A Twitter storm in a teacup for Waitrose
LAST week was Social Media Week, an international meeting of minds where media types got together (online and offline) to discuss using social media data.
An example of a company that should have taken a harder look before it leapt into the deep end of the social media pool was Waitrose, whose #Waitrosereasons Twitter campaign began on 17 September.
Unfortunately for the grocery giant, instead of listing reasons why they loved Waitrose, Twitter users took the opportunity to poke fun.
YouGov’s tool for measuring what is heard on social media shows that on the day of #Waitrosereasons, “Waitrose” appeared on seven per cent of UK Twitter feeds.
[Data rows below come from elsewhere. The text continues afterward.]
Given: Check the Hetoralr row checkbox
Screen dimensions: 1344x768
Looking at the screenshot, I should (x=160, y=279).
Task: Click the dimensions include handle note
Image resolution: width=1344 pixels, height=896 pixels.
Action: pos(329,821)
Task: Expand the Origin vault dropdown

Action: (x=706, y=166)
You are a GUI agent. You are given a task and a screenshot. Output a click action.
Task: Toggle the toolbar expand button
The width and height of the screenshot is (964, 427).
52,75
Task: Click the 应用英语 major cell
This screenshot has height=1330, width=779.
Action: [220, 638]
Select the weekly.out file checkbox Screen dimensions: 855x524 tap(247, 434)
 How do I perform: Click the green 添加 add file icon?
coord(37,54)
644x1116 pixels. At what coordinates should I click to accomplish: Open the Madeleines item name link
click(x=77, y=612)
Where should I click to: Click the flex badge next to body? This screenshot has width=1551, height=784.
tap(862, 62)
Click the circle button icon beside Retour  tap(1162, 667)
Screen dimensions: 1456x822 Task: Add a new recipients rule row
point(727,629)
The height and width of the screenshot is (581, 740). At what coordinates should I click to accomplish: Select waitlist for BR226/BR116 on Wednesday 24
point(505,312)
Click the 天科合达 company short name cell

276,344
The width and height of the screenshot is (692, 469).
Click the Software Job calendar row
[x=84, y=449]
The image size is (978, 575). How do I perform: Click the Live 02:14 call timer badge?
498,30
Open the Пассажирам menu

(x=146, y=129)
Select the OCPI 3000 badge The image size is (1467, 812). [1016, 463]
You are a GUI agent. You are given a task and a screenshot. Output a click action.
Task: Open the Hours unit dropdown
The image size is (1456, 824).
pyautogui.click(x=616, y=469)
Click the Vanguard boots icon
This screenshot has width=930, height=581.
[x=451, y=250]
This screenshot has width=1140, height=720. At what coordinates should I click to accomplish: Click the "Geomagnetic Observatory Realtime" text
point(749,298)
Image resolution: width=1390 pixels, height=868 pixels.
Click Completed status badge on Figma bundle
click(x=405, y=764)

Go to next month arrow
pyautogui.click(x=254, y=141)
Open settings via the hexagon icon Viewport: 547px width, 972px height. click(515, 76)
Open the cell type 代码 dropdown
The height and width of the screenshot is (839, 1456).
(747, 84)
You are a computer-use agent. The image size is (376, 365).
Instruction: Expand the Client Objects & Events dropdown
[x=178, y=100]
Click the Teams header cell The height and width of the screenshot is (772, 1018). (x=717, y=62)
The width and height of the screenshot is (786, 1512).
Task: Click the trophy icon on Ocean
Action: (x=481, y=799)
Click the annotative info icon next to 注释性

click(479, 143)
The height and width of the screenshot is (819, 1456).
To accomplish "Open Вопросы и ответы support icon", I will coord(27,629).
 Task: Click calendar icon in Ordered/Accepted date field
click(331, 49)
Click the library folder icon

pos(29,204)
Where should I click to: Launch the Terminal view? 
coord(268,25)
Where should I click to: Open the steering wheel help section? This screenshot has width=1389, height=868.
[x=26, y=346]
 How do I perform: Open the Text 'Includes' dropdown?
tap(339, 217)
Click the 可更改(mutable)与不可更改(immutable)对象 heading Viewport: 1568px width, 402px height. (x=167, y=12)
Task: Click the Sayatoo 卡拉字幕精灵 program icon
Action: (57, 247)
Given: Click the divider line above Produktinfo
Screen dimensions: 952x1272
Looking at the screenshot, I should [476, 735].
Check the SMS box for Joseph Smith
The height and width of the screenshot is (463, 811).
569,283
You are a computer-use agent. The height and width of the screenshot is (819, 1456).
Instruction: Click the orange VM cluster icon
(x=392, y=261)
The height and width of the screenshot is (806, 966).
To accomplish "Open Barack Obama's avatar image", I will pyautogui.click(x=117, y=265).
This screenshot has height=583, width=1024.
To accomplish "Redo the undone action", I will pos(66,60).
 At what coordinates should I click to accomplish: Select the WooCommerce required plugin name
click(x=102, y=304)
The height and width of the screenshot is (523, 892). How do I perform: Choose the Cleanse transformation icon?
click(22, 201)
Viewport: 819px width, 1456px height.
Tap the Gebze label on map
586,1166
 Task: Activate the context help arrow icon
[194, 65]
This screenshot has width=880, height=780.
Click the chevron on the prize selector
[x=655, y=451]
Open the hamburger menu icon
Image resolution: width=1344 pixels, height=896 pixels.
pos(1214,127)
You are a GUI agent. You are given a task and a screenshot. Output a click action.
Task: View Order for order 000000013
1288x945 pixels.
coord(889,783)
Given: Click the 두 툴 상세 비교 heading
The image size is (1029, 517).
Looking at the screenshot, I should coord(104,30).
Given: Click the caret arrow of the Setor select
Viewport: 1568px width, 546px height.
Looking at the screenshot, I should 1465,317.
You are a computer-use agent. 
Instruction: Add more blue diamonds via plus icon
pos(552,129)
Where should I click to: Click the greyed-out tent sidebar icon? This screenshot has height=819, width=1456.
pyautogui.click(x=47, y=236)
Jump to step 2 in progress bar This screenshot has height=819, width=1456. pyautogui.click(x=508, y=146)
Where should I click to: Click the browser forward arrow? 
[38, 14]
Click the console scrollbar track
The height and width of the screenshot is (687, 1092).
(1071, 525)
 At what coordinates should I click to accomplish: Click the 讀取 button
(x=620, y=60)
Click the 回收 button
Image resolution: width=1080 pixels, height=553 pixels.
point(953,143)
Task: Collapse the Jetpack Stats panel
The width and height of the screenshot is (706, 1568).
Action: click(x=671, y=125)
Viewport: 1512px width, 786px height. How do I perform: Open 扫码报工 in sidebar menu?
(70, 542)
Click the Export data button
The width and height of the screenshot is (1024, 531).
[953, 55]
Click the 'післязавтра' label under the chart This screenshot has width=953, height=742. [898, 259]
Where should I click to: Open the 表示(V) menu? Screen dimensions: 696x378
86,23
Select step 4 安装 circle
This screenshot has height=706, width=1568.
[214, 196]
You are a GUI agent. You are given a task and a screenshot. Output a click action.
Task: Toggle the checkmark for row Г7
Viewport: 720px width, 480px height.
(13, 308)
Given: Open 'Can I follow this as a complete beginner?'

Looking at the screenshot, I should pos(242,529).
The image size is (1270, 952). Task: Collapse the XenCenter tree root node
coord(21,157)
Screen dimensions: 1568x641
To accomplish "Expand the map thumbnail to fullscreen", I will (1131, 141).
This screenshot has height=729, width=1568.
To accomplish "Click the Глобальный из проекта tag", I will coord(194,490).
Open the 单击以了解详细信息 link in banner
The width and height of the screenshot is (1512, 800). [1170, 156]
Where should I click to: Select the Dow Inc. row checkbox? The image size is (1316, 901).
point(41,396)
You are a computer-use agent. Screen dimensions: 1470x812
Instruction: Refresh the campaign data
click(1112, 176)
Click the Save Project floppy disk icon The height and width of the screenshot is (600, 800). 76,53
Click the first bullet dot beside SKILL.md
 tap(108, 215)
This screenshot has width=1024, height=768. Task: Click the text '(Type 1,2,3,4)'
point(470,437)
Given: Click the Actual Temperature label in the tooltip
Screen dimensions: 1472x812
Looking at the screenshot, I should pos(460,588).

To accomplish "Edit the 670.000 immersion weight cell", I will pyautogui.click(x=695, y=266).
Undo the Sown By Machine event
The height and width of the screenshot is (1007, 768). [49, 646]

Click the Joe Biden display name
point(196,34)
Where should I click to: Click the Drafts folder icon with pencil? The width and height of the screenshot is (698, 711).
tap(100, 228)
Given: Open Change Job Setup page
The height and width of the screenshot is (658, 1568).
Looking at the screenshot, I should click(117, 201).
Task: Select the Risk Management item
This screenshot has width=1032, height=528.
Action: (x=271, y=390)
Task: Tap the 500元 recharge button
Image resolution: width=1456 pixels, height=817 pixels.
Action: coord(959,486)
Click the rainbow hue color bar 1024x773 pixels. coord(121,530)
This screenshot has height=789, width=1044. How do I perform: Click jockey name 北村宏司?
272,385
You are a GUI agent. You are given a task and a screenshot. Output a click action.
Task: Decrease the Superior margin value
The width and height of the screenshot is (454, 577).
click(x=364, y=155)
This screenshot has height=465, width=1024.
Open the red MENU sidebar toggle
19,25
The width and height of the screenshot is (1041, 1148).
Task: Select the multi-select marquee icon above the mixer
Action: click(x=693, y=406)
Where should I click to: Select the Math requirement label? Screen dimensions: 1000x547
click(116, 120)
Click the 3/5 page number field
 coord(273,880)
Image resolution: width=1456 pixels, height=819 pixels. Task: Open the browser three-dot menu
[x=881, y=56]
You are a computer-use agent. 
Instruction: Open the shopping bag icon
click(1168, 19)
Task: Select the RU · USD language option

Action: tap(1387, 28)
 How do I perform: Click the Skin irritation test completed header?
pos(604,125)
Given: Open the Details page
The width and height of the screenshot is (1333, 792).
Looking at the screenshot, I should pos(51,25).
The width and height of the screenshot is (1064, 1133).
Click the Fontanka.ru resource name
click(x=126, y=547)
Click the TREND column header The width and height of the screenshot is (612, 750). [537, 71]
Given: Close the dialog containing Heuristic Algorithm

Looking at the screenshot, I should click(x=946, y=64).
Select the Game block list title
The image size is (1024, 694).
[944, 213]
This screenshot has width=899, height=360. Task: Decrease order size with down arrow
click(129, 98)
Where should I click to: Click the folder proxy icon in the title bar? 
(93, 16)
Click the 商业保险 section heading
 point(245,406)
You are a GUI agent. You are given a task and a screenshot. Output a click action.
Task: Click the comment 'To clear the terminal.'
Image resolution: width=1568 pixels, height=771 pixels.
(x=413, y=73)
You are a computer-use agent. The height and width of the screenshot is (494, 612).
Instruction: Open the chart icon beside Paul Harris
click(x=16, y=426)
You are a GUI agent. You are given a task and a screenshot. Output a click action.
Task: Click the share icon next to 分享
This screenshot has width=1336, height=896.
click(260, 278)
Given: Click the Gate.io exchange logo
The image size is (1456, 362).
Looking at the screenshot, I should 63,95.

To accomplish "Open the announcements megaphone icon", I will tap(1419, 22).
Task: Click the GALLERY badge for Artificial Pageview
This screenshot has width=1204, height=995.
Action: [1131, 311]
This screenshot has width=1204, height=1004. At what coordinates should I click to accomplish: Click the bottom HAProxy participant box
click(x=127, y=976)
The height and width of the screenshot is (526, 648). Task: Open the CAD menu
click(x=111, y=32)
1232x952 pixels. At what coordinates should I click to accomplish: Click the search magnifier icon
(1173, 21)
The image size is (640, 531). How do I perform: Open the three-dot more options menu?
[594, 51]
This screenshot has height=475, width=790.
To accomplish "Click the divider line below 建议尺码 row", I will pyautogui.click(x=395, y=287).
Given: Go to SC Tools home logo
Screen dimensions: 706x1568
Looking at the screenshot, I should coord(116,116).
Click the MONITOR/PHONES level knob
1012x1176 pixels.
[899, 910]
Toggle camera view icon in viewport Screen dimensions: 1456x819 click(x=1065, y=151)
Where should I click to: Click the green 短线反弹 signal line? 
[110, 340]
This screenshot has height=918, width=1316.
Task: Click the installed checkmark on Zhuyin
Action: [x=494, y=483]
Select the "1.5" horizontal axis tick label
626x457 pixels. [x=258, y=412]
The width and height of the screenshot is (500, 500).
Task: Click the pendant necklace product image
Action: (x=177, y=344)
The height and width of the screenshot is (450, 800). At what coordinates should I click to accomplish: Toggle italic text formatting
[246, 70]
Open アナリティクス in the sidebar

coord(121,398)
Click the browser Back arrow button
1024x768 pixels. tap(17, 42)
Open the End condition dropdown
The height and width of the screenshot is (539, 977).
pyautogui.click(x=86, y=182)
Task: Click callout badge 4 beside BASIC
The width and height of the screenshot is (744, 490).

By 20 September, 12 per cent of the UK population caught wind of Waitrose, with frequent mentions of “Waitrosereasons”, “ridicule”, “invites” and “Guardian”.
Prior to media coverage of the online reaction, Waitrose could have rest assured that its “ridicule” on the Monday had been limited to a relatively isolated group on Twitter.
BrandIndex, a daily brand tracker surveying a 2,000 nationally representative sample, also shows that Waitrose got greater attention after an article in the Guardian, not after the “Twitter storm”.
And Waitrose’s overall brand health score didn’t shift until after the article appeared, at which point it dropped four points.